Our therapists are trained in the most effective approaches to help couples achieve happiness and satisfaction in their marriages. Research has shown that Emotionally Focused Therapy (EFT) is the most effective approach to helping couples experience emotionally close, secure relationships. EFT helps couples learn how to repair and experience more intimacy in their relationship. In addition, our therapists utilize methods based on John Gottman’s research to help improve couples communication and conflict resolutions skills.
If you are dealing with some kind of mental health issue, you are not alone. Recent statistics show that anxiety disorders are the most common mental health issue affecting 40 million adults. In addition, depression is the leading cause of disability in the U.S. for ages 15 to 44. It affects over 16 million American adults. These issues are highly treatable, yet only about 1/3 of those suffering from them receive treatment. At The AZ Center for MFT we help clients identify and treat the underlying issues of anxiety and depression. These issues may include current stressors (i.e. losing a loved one, or going through a divorce) or ongoing difficulties with shame, anger, emotional pain, relational problems, trauma, or family of origin issues.
Parenting children and adolescents can be a huge source of stress in our lives. Problems with children come in a variety of forms. Dealing with teenagers who are defiant, anxious, or depressed can be challenging and confusing. In addition, trying to navigate a relationship with a step-child, can be especially tricky and frustrating. Sometimes individual therapy for your child is needed. Other times getting some tips on how to deal with the conflict between you and your child or doing some family therapy to help improve the communication is necessary. In addition, conflict for couples around parenting issues can be a source of distress in a marriage. Our therapists are trained to help parents resolve such issues and improve their family relationships.

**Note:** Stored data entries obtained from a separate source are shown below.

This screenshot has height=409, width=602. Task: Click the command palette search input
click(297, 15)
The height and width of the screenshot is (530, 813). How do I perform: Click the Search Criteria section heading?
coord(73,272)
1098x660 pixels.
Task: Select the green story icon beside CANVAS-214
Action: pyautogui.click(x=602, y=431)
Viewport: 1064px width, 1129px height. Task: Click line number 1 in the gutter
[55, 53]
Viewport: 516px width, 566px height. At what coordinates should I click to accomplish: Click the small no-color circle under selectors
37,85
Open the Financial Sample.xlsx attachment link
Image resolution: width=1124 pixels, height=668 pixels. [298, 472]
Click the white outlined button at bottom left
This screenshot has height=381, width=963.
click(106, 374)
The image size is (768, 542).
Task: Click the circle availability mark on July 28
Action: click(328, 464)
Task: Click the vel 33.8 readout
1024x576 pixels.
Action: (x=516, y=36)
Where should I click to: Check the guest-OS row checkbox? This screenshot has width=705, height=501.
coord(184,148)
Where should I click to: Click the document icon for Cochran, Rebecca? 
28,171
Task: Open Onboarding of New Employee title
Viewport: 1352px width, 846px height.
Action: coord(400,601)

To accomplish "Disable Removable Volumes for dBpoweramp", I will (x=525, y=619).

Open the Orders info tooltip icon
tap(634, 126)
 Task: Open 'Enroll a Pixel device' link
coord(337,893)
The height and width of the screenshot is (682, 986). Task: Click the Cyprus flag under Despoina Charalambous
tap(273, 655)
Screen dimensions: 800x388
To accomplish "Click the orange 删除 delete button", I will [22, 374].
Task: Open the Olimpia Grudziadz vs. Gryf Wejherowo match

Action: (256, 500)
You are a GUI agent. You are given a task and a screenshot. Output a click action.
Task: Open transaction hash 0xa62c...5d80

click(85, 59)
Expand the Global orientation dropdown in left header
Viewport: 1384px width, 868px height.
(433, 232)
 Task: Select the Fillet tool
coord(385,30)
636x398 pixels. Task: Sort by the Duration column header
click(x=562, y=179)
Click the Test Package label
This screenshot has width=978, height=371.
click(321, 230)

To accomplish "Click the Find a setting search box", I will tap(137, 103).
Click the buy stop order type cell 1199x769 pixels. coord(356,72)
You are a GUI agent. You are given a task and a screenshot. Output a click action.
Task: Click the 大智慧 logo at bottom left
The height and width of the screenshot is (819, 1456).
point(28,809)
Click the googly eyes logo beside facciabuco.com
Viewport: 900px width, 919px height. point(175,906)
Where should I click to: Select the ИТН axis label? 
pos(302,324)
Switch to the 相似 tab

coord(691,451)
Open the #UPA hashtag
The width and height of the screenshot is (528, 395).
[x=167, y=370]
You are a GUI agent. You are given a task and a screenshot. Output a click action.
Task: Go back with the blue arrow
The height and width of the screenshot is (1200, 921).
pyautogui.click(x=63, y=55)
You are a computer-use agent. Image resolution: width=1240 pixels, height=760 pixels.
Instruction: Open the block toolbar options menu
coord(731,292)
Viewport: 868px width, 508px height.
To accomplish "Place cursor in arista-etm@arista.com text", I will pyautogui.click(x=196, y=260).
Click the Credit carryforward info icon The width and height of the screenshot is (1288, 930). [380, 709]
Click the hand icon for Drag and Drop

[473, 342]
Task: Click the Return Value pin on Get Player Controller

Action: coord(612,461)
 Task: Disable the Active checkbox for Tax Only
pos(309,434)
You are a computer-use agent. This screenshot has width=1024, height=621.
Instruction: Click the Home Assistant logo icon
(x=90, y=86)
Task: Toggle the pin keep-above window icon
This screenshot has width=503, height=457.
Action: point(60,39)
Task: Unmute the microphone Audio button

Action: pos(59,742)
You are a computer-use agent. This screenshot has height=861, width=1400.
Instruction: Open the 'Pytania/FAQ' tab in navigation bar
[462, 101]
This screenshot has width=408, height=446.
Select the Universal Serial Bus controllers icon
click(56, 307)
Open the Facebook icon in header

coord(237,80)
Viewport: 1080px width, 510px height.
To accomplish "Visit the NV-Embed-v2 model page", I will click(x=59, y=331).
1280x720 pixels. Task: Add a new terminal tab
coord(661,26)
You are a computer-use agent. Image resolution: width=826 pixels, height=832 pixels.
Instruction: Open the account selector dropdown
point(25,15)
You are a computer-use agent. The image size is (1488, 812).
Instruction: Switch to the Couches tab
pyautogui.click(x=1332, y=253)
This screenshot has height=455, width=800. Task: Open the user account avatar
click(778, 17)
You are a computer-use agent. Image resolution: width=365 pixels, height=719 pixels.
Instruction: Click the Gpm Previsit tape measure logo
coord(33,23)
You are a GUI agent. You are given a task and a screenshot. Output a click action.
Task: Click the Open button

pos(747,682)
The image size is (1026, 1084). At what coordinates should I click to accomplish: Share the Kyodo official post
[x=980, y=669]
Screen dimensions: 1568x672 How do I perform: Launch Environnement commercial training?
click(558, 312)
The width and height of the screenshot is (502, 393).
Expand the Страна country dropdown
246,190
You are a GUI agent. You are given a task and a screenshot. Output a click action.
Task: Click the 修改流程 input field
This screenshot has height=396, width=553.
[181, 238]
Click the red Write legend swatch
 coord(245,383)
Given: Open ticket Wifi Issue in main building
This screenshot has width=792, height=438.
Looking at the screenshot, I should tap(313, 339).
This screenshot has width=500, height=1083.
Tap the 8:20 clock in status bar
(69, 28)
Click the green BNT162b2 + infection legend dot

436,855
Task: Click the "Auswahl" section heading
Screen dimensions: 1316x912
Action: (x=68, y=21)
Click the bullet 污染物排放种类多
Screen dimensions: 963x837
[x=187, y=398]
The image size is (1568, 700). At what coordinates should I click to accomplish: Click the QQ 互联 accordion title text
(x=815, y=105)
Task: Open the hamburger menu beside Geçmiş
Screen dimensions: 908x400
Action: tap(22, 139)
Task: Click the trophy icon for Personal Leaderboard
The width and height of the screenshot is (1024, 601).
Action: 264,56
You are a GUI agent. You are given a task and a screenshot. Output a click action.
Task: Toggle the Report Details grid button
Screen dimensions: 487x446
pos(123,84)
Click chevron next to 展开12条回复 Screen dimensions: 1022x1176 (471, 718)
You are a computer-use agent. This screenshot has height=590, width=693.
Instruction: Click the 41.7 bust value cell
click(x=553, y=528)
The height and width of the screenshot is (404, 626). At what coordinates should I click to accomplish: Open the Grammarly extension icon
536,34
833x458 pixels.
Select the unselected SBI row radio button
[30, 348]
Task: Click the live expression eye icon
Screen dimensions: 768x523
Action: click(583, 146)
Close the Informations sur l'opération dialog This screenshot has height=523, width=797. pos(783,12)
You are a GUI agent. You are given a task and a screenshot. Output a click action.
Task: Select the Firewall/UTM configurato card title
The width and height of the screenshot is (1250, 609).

Oftentimes individuals will turn to some behavior or substance as a way to manage underlying hurt and pain. And while such behaviors can bring temporary relief, they often create additional problems (e.g. legal, work, or relational problems), making our lives more out of control. Gabor Mate, a well-known addiction therapist says we should not ask “why the addiction?” but instead “why the pain?” Most approaches to addiction focus on controlling the behaviors and overcoming a lack of self-control. But recent research shows that overcoming addictions is not about control it is about connection. At AZ Center for MFT, we specialize in treating addiction by treating the pain that comes from our disconnection with others.
Underneath many of our struggles and difficulties are traumatic experiences. Sometimes the impact of these experiences are not known at the time and don’t show up for years. Many times they surface when coping behaviors have broken down or have become out of control in and of themselves. Trauma happens in a number of different ways. It can come from abuse or neglect as a child. Or it can come as an adult from the experiences in a relationship, or a live event (e.g. death, suicide, divorce). Either way, traumatic experiences effect us and often times changes who we are, how we feel about ourselves and the world around us. However, just like physical injuries, the emotional wounds from traumas can be healed. At our Center, we help people overcome the effects of trauma so you don’t have to go it alone.
One of the greatest sources of conflicts and dissatisfaction in marriages is the couple’s sexual relationship. This can be caused by differences in sexual desire, or the result of unresolved conflict and resentment in the relationship. Our therapists help couples improve their sexual intimacy by helping them enhance their emotional connection and sexual communication.
Pornography addiction and engaging in other problematic sexual behaviors (e.g. sexting, strip clubs, massage parlors, sexual contact with other people) can be another source of conflict and pain in a couple’s relationship. We work with individuals and couples to address these behaviors, to restore trust and to heal as a couple. Often times this includes a combination of individual therapy and couples therapy.
When a person discovers their spouse engaging in sexual behaviors outside their relationship it is very traumatic. In fact it is referred to as a betrayal trauma, because it is such a betrayal of trust and commitment. Our therapists help partners to deal with the overwhelming and devastating impact that such a discovery has on them. Therapy can help them to make sense of what has happened, help them to heal and to figure out how to move forward in their life.